The Aftermath of the Shell House massacre
28 MARCH 1994
Paul Weinberg / South Photos / Africa Media Online
Directly after the
Shell House massacre:
A state of emergency was declared across eleven districts in the East Rand and across the KwaZulu province in an attempt to halt the escalation of violence as well as ensure free and fair elections. IFP leader Chief Buthelezi vowed to fight the ANC “to the finish” unless the elections were postponed. President De Klerk appointed an inquest, led by Judge Robert Nugent, to investigate the massacre. Mandela later stated that he had given the instruction to ANC guards to repel an IFP attack “even if they had to kill people”. (At the Truth and Reconciliation Commission (TRC), 11 ANC staff members were granted amnesty for the massacre.)
Just 18 days before
the election:
During a summit on 8 April 1994, seen by the country as the last chance for peace, Chief Buthelezi, King Zwelithini, the ANC, and the NP deadlocked after fourteen hours of talks on the issue of the IFP’s demands for a federal constitution and the right of the Zulu to be constitutionally recognised. The summit collapsed.
Elections to
go ahead:
Both the ANC and the NP were nonetheless determined to push forward with elections. “We cannot postpone our freedom”, Mandela proclaimed. In the meantime, Chief Buthelezi and other leaders of the IFP threatened that the Zulu campaign to get the right deal ‘would continue for another 100 years if necessary’.
International
mediation:
In a final bid to find a solution, Chief Buthelezi called for international mediation to reconcile the IFP’s demands with the terms of the Interim Constitution. On 14 April 1994, Kenyan diplomat, Washington Okumu, arrived in South Africa to lead talks with the IFP. After meeting Chief Buthelezi at a corporate retreat in the Eastern Transvaal, Okumu reported that the IFP leader was prepared to negotiate further if the position of the Zulu kingdom could be guaranteed.
The IFP’s
proposal:
Delegates from the KwaZulu Government (KZG) proposed first, amending the Interim Constitution to recognise the Zulu King; second to promise further international mediation after the election; and third, to establish a trust to govern KwaZulu. This trust would comprise 29.67% of the land of KwaZulu and become the custodian of the land. King Zwelithini was to be its sole trustee thus creating a mechanism to preserve tribal interests in the land.
Rescued from
the brink:
Delegates from the KwaZulu Government (KZG) proposed first, amending the Interim Constitution to recognise the Zulu King; second to promise further international mediation after the election; and third, to establish a trust to govern KwaZulu. This trust would comprise 29.67% of the land of KwaZulu and become the custodian of the land. King Zwelithini was to be its sole trustee thus creating a mechanism to preserve tribal interests in the land.
A final
amendment:
On 25 April 1994, Parliament gathered a final time to amend the Interim Constitution to recognise the Zulu king, and to legislate that there would be no substantial reduction of provincial powers in the final constitution as compared to the Interim Constitution. The deal secured the legitimacy of the elections and staved off a possible explosion of violence. The same day, De Klerk quietly signed the Ingonyama Trust Act into law. (In 2019, a high-level panel on land reform recommended that Parliament scrap the law.)

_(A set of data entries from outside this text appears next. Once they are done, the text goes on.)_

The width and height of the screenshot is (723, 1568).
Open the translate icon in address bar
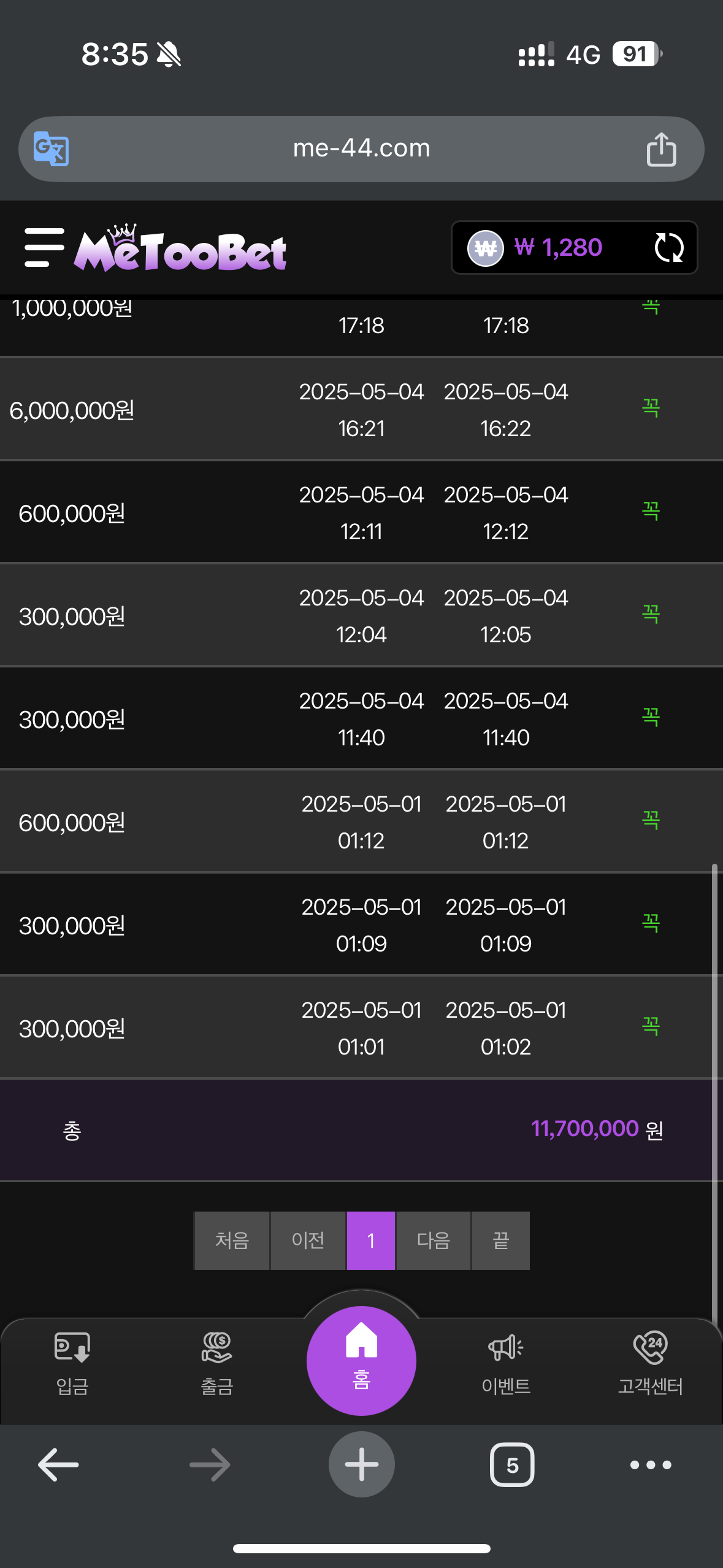click(x=51, y=148)
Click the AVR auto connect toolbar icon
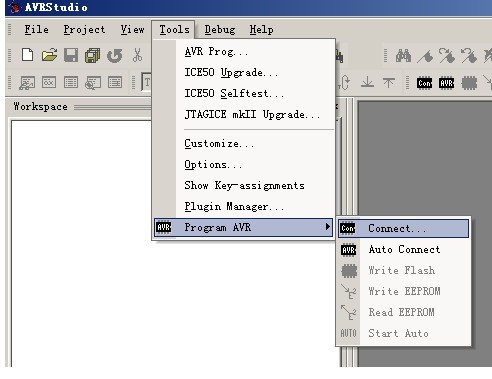Viewport: 492px width, 379px height. [446, 83]
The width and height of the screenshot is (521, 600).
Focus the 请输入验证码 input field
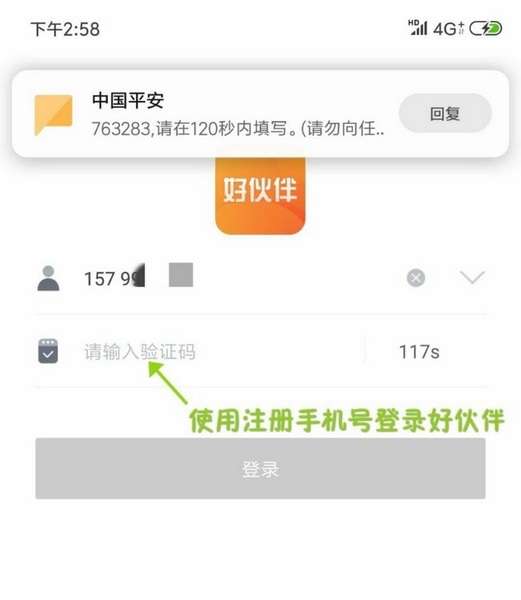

Implications of the last-minute
change in the electoral process:
Between 25 and 29 April 1994, the IEC issued an additional 700 000 temporary voters’ cards in KwaZulu; between 600 and 700 more polling stations were identified and set up; and an additional 13 000 staff were recruited. Eighty million ballots had already been printed in England at considerable expense, and because of limited time a reprint was not an option. Instead, 80 million stickers with the IFP’s voting details were added by hand to both the national and the provincial ballots.
In their own words
“The tragic thing for me was that the shooting could have been avoided. I spoke to the police personally and told them just to remove the IFP leaders, Humphrey Ndlovu and Themba Khoza, along with the marchers, away from the ANC headquarters. Why did they plan the march to the ANC headquarters? The ANC had never marched on Inkatha’s headquarters in Ulundi.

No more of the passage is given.